The statute was amended in 1943 and most recently in 1986, when the legislature put more teeth into it. Over 1,000 qui tam suits have been filed since then, and those that have been litigated and/or settled have returned to the government an amount estimated at over $1 billion.

Why a Qui Tam?
One advantage of bringing a qui tam action in response to the three scenarios above is that the False Claims Act may offer a basis for bringing an action against the defendant when more traditional actions are foreclosed due to the lack of a legally cognizable injury. In addition, a qui tam action may be brought with minimal actual expense on the part of the relator if the government exercises its statutory right to intervene in the case and take it over.

Even if the government chooses not to intervene, the relator can still pursue the action himself or herself and potentially recover costs and attorney fees should he or she prevail. If the qui tam action is successful, it will not only stop the dishonest conduct, but it may also result in the relator's receipt of a substantial share of the government's ultimate recovery.

Creative Legal Approaches
The post-1986 caselaw is relatively sparse, having had only ten years to develop. As a result, lawyers interested in pushing the limits of the envelope will relish the opportunity to litigate a qui tam case. The three examples above illustrate the breadth of the False Claims Act's scope. In Luckey v. Baxter Healthcare Corp. (No. 95 C 509), the U.S. District Court for the Northern Division of Illinois in its May 9, 1996, Memorandum Opinion and Order, denied the defendant's motion to dismiss in a situation similar to the first example above, holding that the relator's uncovering and reporting of the faulty testing was protected under the act and that her complaint sufficiently alleged retaliatory discharge.

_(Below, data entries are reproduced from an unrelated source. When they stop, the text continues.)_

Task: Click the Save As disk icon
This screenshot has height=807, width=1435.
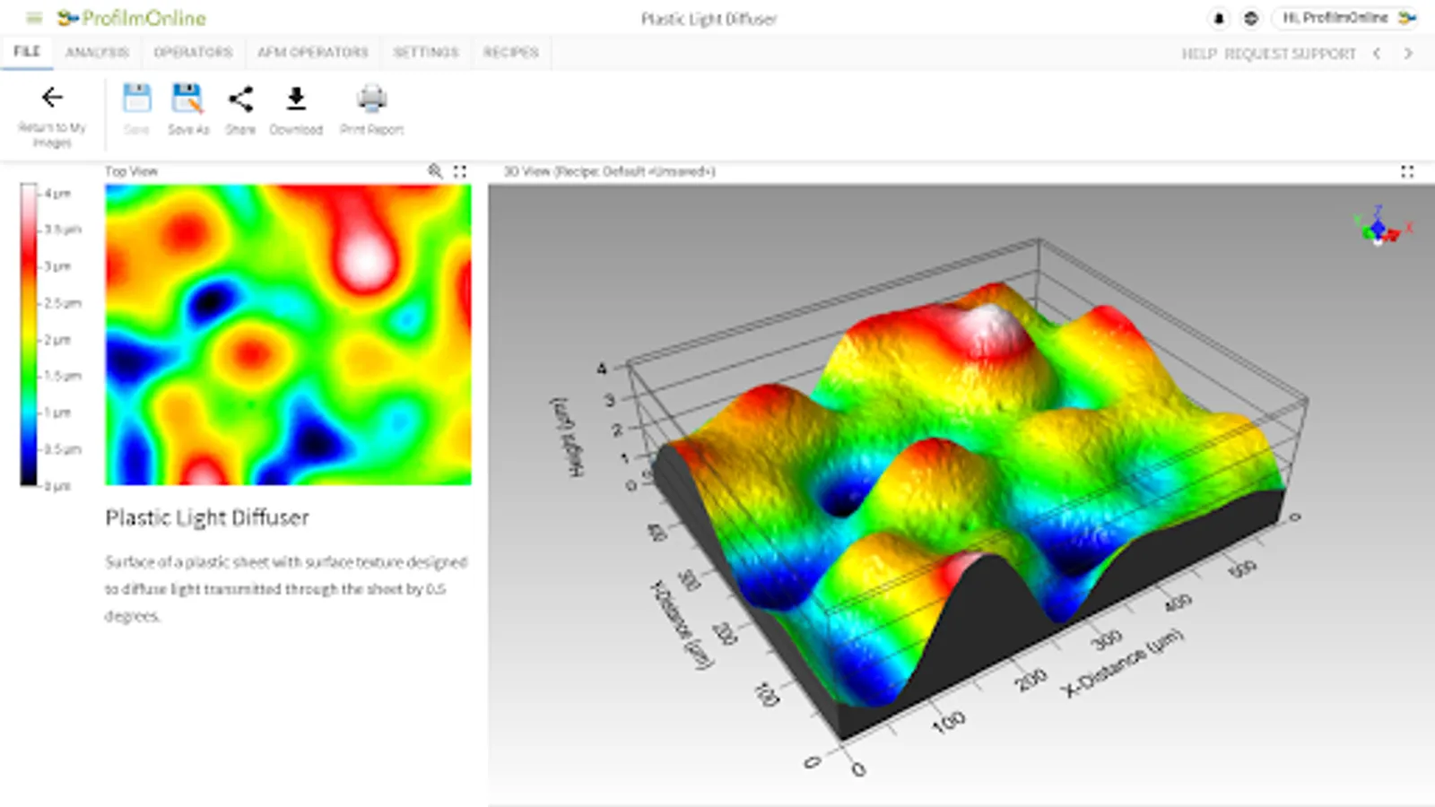Action: pos(187,99)
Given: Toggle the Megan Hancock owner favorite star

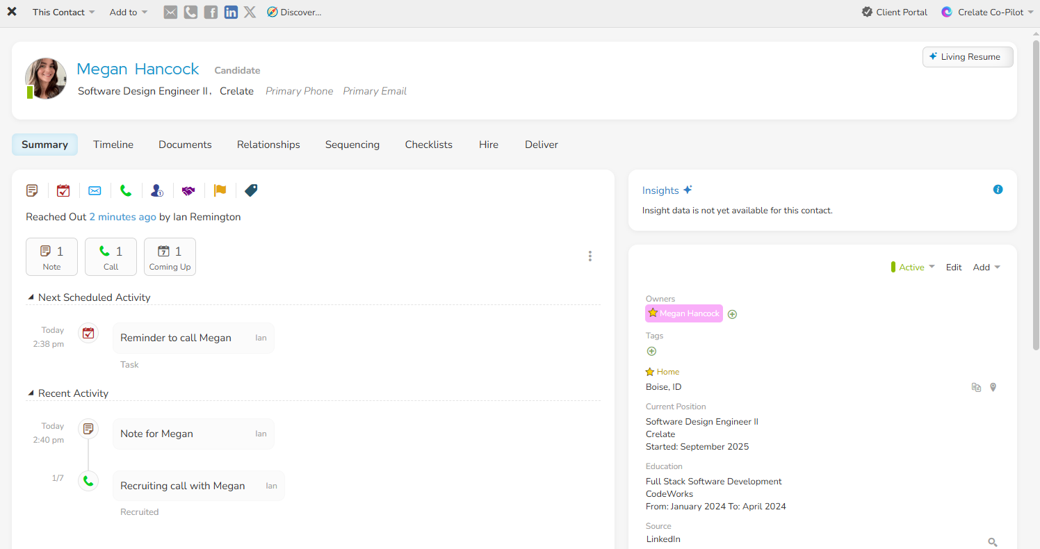Looking at the screenshot, I should point(652,313).
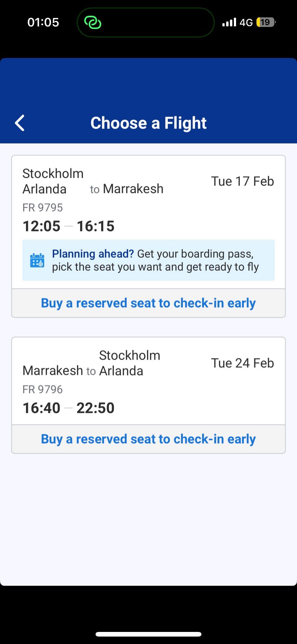Buy a reserved seat for flight FR 9795
Screen dimensions: 297x644
[148, 303]
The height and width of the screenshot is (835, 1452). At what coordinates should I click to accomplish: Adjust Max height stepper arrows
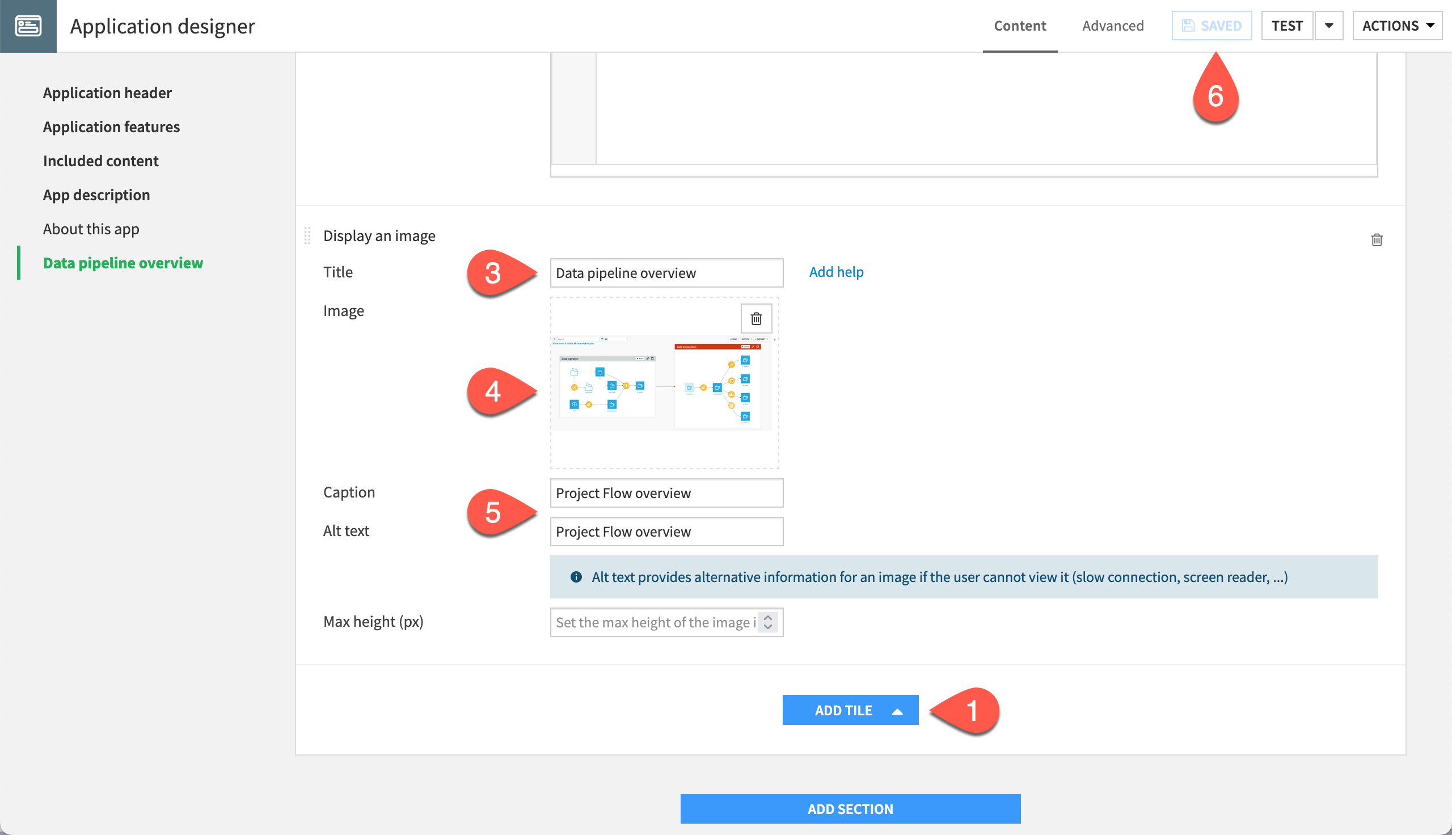pos(768,622)
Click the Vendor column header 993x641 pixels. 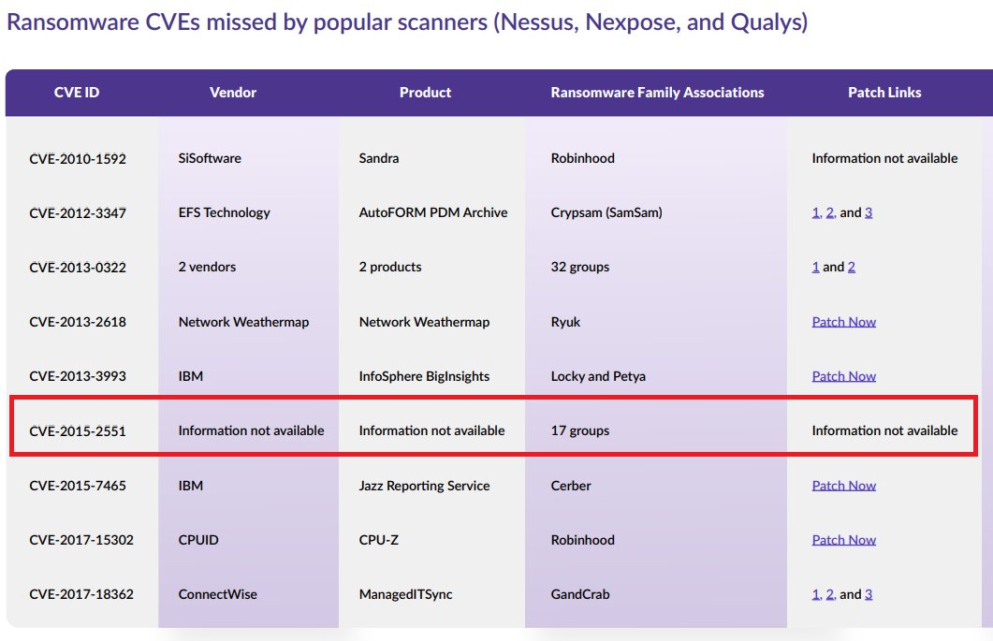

The second example above is similar to the allegations made by the Department of Justice in the case of U.S. v. GMS Management-Tucker, Inc. et al. (E.D. PA, CA No. 96-1271), which was settled for $600,000 in February 1996. The government alleged that the defendants' failure to provide adequate nutrition in violation of the Nursing Home Reform Act while billing Medicare and Medicaid for nursing home services constituted a false claim within the meaning of the statute.

Finally, the third example above was addressed by an Illinois district court in Izieh Abdelkhalik v. U.S. (96 WL 41234 (N. D. Ill., Jan. 30, 1996)), where it ruled on summary judgment that lack of supervision of a store's cash register could constitute a knowingly submitted false claim in a situation where food stamps were exchanged for cash instead of food in the store.

A Unique Process
Unlike other civil cases, a complaint filed pursuant to the False Claims Act must be served on the government and is not served on the defendant until ordered by the court, must be filed under seal, and must be buttressed by a comprehensive memorandum, not filed in court, but served on the government. Failure to follow these and other unique statutory requirements can result in dismissal of the action.

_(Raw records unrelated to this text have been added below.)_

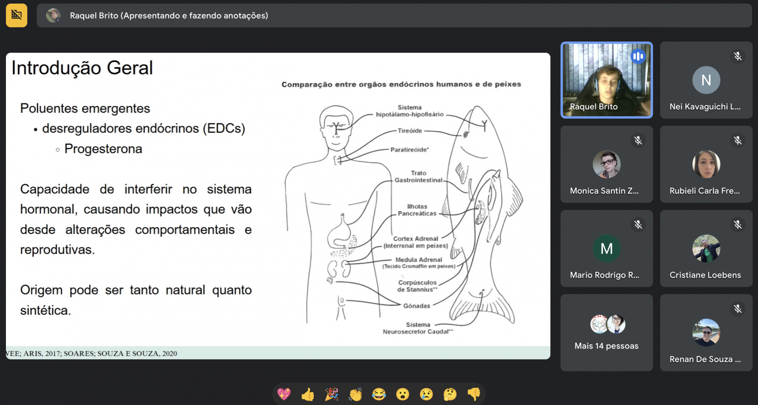Send the surprised face reaction
The height and width of the screenshot is (405, 758).
(402, 394)
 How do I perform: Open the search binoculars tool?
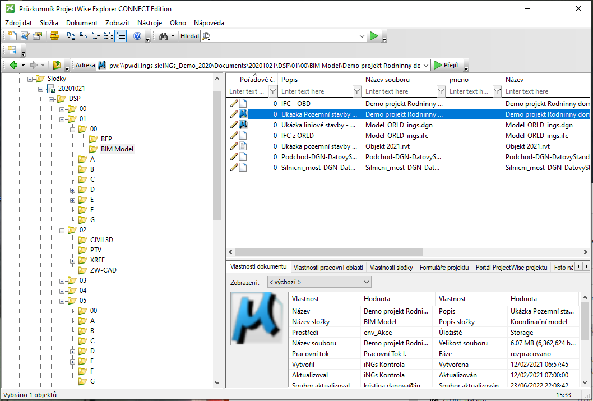(x=164, y=35)
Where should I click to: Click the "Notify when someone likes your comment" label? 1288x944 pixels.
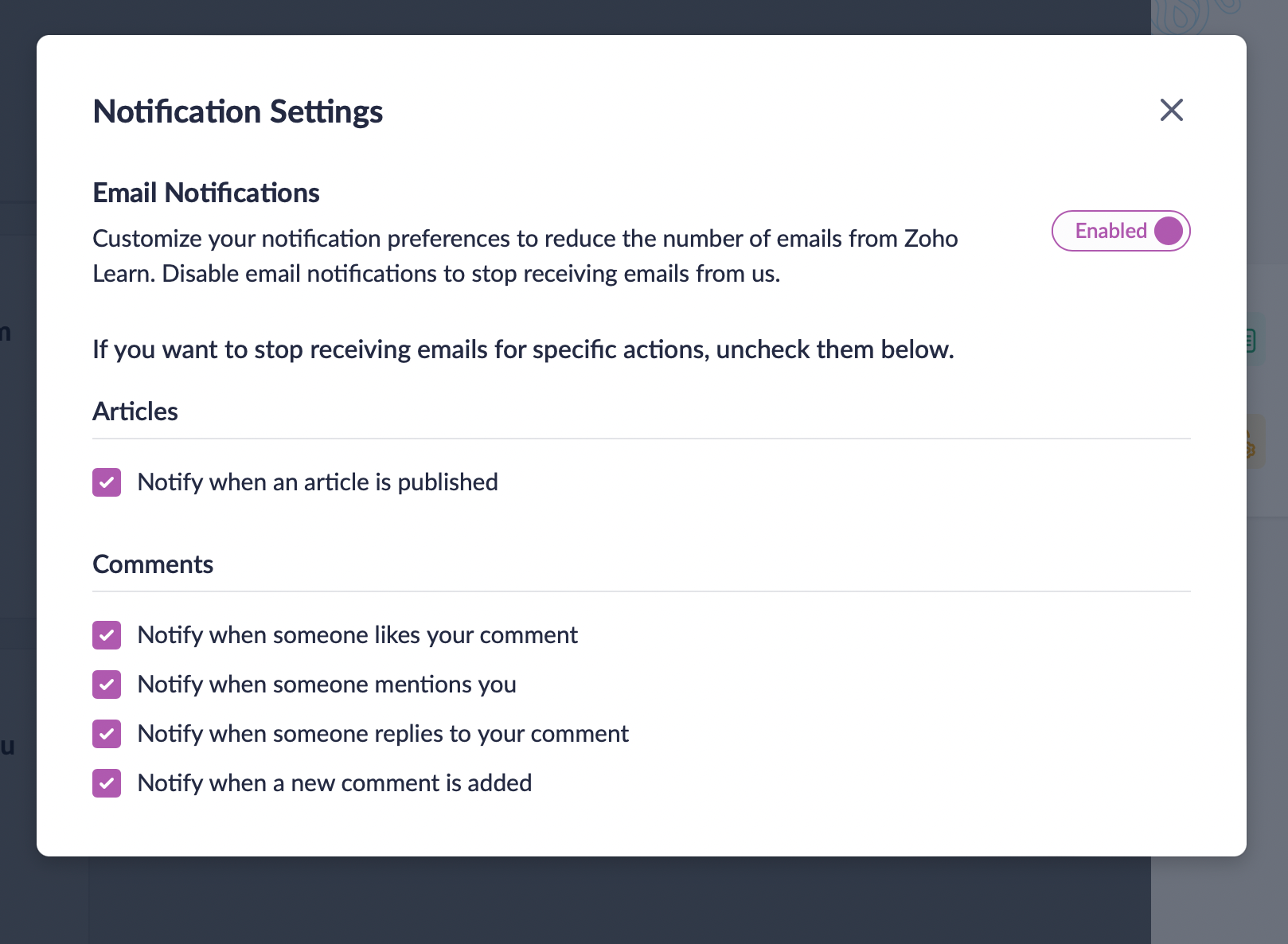[x=357, y=635]
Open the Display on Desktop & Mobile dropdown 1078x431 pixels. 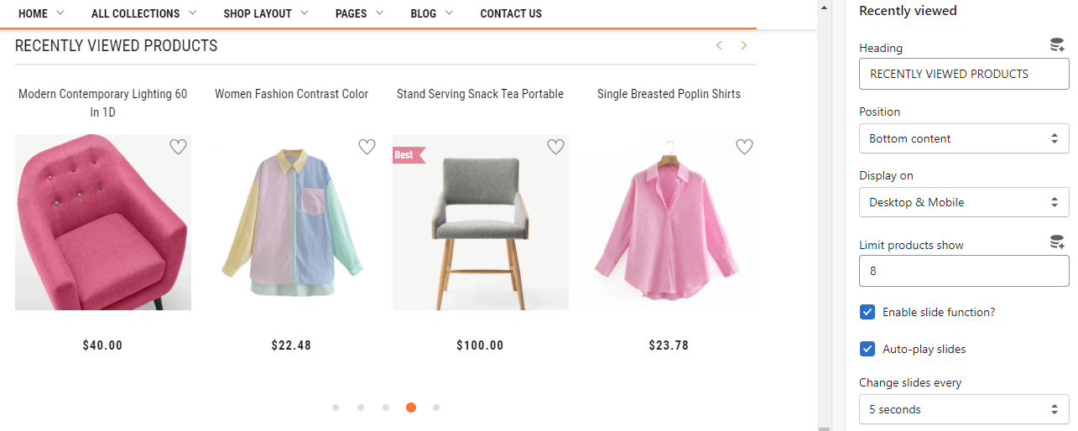point(964,202)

The government may initiate civil and/or criminal investigations, or it may choose not to intervene. According to Department of Justice reports in August 1995, over $18 million has been recovered in qui tam cases the government refused to take over. The better-investigated and more solid the case is before suit is filed, the greater the likelihood that the government will be interested in pursuing it.

If the government does not intervene in your case, you will be responsible for litigating it. Consider associating with other lawyers or firms should it appear that the case, while potentially meritorious and highly lucrative, is simply too complex or massive to handle without additional resources.

Before filing a qui tam complaint, make your client aware that prosecution of the claim can result in the losing party being required to pay the prevailing party's attorney fees and expenses pursuant to 3730(d)(4) if the suit was frivolous, vexatious, or harassing.